(First of two parts)
During these days off I reread “Florinda’s calf and the warlike origin of bullfighting”, by José Alameda, bullfighting writer, journalist and chronicler, activities for which he was most recognized.
The essay starts from a premise: “Why does the bull, which normally occurs in nature, disappears from everywhere except Spain, where it remains as a surviving zoological species?” From the most remote times, the species called “Uro” (Bos primigenius) existed along the Mediterranean Sea, from Greece to Spain, with which the fighting bull, a fighting bull, is identified. At the beginning of the 8th century the Arabs invaded Spain. This originated a warlike confrontation of eight centuries. 800 years of battles and eventual dead times – in war, even periods of peace are death.
It was precisely during those intervals when “the warriors of both sides train in great tournaments on horseback —that is how Alameda describes it: Cavalry is the fundamental weapon, which must be kept ready (…) for training to be more effective, so that it resembles war, there is the bull ”-.

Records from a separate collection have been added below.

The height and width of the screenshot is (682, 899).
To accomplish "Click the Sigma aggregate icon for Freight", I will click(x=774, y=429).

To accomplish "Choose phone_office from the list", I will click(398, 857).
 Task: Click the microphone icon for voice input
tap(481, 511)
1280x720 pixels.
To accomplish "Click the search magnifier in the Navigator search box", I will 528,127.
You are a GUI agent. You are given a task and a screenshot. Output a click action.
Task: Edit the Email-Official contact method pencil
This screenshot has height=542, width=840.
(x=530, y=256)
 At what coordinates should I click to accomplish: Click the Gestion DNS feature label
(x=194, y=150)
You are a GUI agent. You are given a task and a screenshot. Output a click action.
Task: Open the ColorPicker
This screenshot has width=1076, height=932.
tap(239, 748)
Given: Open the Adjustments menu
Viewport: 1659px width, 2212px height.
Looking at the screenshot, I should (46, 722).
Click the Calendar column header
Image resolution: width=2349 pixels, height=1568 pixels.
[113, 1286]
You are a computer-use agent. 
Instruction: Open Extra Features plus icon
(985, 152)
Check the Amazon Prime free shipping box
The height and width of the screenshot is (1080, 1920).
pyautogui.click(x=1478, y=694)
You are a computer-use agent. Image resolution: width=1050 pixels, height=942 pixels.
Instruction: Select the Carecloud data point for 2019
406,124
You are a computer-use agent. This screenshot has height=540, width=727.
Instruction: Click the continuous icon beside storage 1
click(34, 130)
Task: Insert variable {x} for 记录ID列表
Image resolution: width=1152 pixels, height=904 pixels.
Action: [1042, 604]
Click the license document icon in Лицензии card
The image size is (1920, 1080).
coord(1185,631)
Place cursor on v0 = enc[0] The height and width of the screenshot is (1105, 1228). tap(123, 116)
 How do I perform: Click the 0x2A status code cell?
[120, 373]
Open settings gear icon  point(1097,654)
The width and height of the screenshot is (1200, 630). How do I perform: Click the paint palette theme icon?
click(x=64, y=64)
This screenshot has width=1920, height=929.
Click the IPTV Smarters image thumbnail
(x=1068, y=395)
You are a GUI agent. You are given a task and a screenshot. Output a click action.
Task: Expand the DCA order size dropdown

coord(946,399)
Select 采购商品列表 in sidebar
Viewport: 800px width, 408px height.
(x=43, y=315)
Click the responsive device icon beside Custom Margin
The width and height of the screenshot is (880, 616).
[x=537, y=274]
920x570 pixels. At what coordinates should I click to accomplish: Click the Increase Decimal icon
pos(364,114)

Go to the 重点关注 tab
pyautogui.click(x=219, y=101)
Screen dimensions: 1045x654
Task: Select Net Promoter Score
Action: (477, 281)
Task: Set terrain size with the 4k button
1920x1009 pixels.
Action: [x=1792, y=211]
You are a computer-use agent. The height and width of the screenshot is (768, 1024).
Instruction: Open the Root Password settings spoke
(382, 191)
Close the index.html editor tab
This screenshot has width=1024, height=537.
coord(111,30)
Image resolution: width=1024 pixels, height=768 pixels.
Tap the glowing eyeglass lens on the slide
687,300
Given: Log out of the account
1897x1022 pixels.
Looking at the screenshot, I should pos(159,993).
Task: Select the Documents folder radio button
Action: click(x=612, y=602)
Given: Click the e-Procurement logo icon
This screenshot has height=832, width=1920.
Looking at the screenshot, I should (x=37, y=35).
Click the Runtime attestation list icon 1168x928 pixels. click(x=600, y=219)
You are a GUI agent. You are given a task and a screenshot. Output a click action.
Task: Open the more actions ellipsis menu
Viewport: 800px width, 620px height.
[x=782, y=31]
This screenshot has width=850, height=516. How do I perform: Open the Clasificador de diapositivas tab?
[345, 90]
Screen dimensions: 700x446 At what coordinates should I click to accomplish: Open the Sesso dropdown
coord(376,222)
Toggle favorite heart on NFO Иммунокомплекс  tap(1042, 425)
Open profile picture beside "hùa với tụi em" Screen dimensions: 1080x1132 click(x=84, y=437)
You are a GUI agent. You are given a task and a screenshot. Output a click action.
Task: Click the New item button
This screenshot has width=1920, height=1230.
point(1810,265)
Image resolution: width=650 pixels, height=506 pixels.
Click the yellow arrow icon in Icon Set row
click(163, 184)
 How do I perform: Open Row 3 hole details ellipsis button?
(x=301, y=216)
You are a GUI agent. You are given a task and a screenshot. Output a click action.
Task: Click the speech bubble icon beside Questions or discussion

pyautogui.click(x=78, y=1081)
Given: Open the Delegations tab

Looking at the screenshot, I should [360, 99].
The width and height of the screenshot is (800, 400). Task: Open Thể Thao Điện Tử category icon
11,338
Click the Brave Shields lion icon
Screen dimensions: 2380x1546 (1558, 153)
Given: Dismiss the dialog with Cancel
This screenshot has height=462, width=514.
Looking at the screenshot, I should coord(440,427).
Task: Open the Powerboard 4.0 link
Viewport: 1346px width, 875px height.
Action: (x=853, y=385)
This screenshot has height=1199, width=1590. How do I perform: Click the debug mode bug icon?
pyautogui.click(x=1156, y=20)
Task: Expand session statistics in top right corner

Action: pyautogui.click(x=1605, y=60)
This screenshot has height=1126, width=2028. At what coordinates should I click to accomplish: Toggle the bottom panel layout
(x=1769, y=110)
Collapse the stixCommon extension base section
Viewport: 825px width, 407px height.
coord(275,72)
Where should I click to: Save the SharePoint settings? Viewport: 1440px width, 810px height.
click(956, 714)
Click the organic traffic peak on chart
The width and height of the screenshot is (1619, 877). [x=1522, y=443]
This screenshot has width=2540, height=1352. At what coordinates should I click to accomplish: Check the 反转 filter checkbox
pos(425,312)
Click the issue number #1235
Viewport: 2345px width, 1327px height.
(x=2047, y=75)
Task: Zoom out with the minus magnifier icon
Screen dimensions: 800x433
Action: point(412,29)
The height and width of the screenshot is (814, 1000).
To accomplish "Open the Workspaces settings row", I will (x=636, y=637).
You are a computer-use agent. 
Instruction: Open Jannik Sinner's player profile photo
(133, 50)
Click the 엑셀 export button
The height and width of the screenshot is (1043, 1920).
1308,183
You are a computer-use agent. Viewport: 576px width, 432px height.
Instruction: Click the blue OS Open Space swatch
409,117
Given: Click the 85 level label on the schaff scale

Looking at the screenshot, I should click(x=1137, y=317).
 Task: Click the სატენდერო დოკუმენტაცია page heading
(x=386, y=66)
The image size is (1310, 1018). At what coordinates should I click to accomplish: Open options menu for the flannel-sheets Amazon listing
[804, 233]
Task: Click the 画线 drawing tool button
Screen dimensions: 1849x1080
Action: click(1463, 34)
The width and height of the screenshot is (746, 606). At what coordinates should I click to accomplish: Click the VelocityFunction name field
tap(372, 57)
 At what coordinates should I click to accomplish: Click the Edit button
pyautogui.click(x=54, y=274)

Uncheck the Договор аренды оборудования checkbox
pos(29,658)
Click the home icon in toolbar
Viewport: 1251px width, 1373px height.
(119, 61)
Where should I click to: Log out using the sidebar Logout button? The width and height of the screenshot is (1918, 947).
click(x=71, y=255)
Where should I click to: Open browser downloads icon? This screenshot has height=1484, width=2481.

(…) “Fernando Villalón in his book” Racial bullfighting “warns (…) that” during the forced truces, they fought with the fighting bulls, as training for steeds and young caudillos. ” On the other hand, Villalón does not clarify that, at the same time that this was happening in Spain, the bull was disappearing from Europe ”.
When the Arabs were expelled from Spain, the bull that eight centuries earlier roamed Europe had already disappeared due to hunting and the destruction of its natural environment. Of the species, only what had been left, not only conserved, but increased in Spain where, in addition, it was raised in herds so that aristocrats would show off in the squares in the act of spearing bulls on horseback. The horsemen, sons of the nobility, were helped in their need by the young men, children of the people, who, directly due to the decline of bullfighting, aroused interest by moving with creativity and courage the rags they used as help and that later were called cape and crutch. The teacher Alameda wrote: “from the rejón, an instrument of bullfighting on horseback, one passes to the sword, whose handling will be the supreme luck of bullfighting on foot, from the” run “, a full show”. And so the popular art of bullfighting was born and its evolution from Pedro Romero (1754-1839) to José Antonio Morante de la Puebla (1979) or, to avoid being a malinchista, to the hydrocalid Joselito Adame (1989).
With religion, language and some contagious diseases, the Spanish also brought the so-called Fiesta Brava to New Spain. The first bullfighting show that took place in our territory was on June 24, 1526, according to Perogrullo in the modality of spearing bulls from the horse.
So far I have reached the space where I tried, briefly, to explain the birth of bullfighting and the roots it has had in Hispanic-Mexican culture for five centuries. There will still be a second installment to examine the show from an artistic, ecological and economic point of view. I do this with the aim that the animalists do not do with the bulls what, out of ignorance, they did with the circus animals: their prohibition caused the death of 4,500 animals of various species. They think they are animalistic because they have cats or dogs. Dogs that, in some cases, live in prison for many hours of the day, in the space of a balcony, until their owner can take them out for a walk or through the services of a dog walker, they go out in a pack despite the different sizes, needs and races.
Some owners and certain owners of dogs, for the sake of aesthetics, cut off their animals’ ears and tails.
Writer and television scriptwriter
The Privilege of Opinion
Mexican television scriptwriter. Known for having made the scripts for programs such as Salad de Locos, La carabina de Ambrosio, La Güereja and something else, El privilegio de command, among others.